Reactors provide a standard interface for plugging into the DOPY select loop.

Every reactor class must provide a fileno() method, which returns a handle suitable for inclusion in a select() call.

The notifyWhenReadable(), notifyWhenWritable(), and notifyOnError() methods must be overriden to return true or false depending on whether the reactor wants to be notified when its filehandle is in that state. The value returned from any of these need not be static: a reactor may change the events that it is notified of at any time. These methods are called every time a state change causes select() to become unblocked.

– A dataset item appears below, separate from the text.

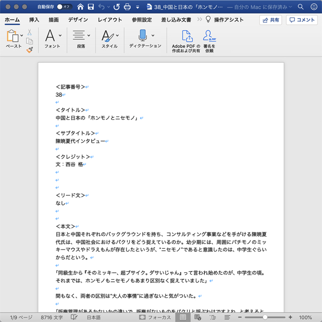Click the Redo arrow icon
322x322 pixels.
pos(117,7)
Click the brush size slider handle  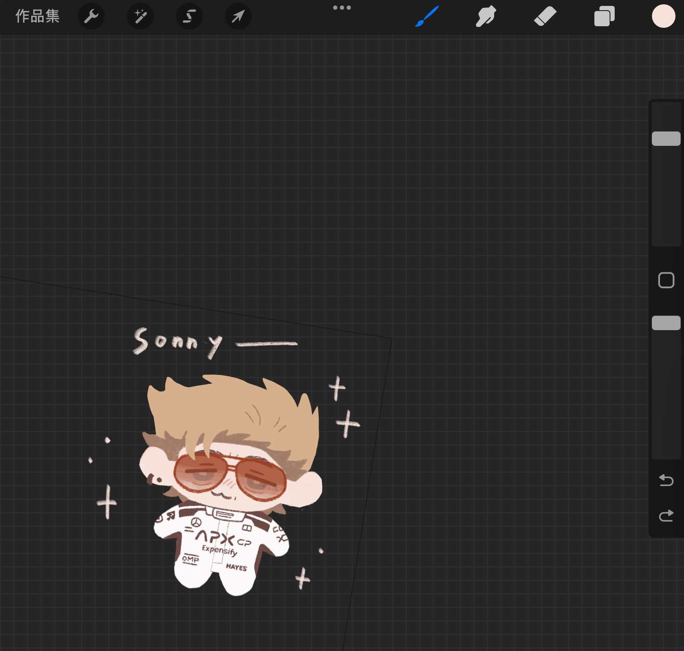[666, 139]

The handleRead(), handleWrite() and handleError() methods are what will actually be called when the reactor's file handle becomes readable, writable or enters an exception state. These functions will only be called if the reactor has indicated its interest by returning true from one of its "notifyWhen" methods.

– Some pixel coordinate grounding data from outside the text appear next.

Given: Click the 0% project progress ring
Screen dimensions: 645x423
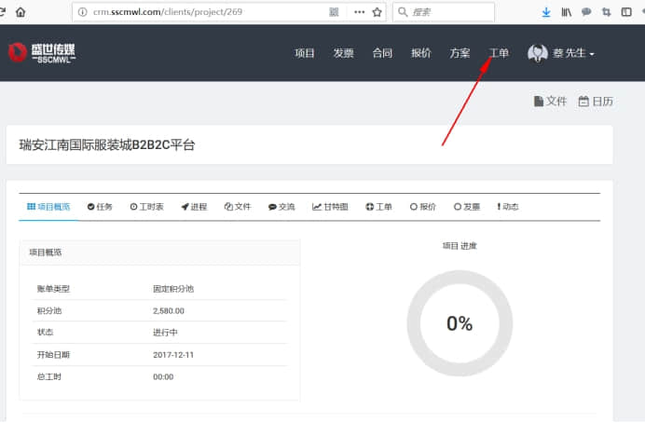Looking at the screenshot, I should (460, 323).
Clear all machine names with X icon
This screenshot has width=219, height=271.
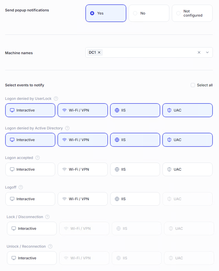click(x=199, y=52)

When creating reactors, remember that the handleRead(), handleWrite() and handleError() methods are called synchronously from the select loop. They should try to return as quickly as possible. If you have to do an extensive amount of processing in response to one of these events, it is recommended that you spawn it off in another thread, if possible.

MiniComLine - a simple command line reactor

One Reactor derivative that comes pre-packaged with DOPY is the MiniComLine class (in dopy.minicl). This class is a handy way to add a simple python command line to your server (in fact, this is the command line that you see when you run the dopyserver example program). To use it, simply add lines such as this to your program:

   import dopy.minicl
   dopy.getHub().addReactor(dopy.minicl.MiniComLine())

Module Index

DOPY is currently comprised of the following modules:

dopy DOPY main functionality
tcp TCP/IP protocol
rsh RSH protocol
naming Name service
pos Persistent Object service
tb Functions to help with tracebacks
minicl Mini command line reactor

Copyright Info

Permission is granted to use, modify and redistribute this document, providing that the following conditions are met:

This copyright/licensing notice must remain intact.
If the code is modified and redistributed, the modifications must include documentation indicating that the code has been modified.
The author(s) of this code must be indemnified and held harmless against any damage resulting from the use of this code.

This code comes with ABSOLUTELY NO WARRANTEE, not even the implied warrantee of MERCHANTABILITY or FITNESS FOR A PARTICULAR PURPOSE.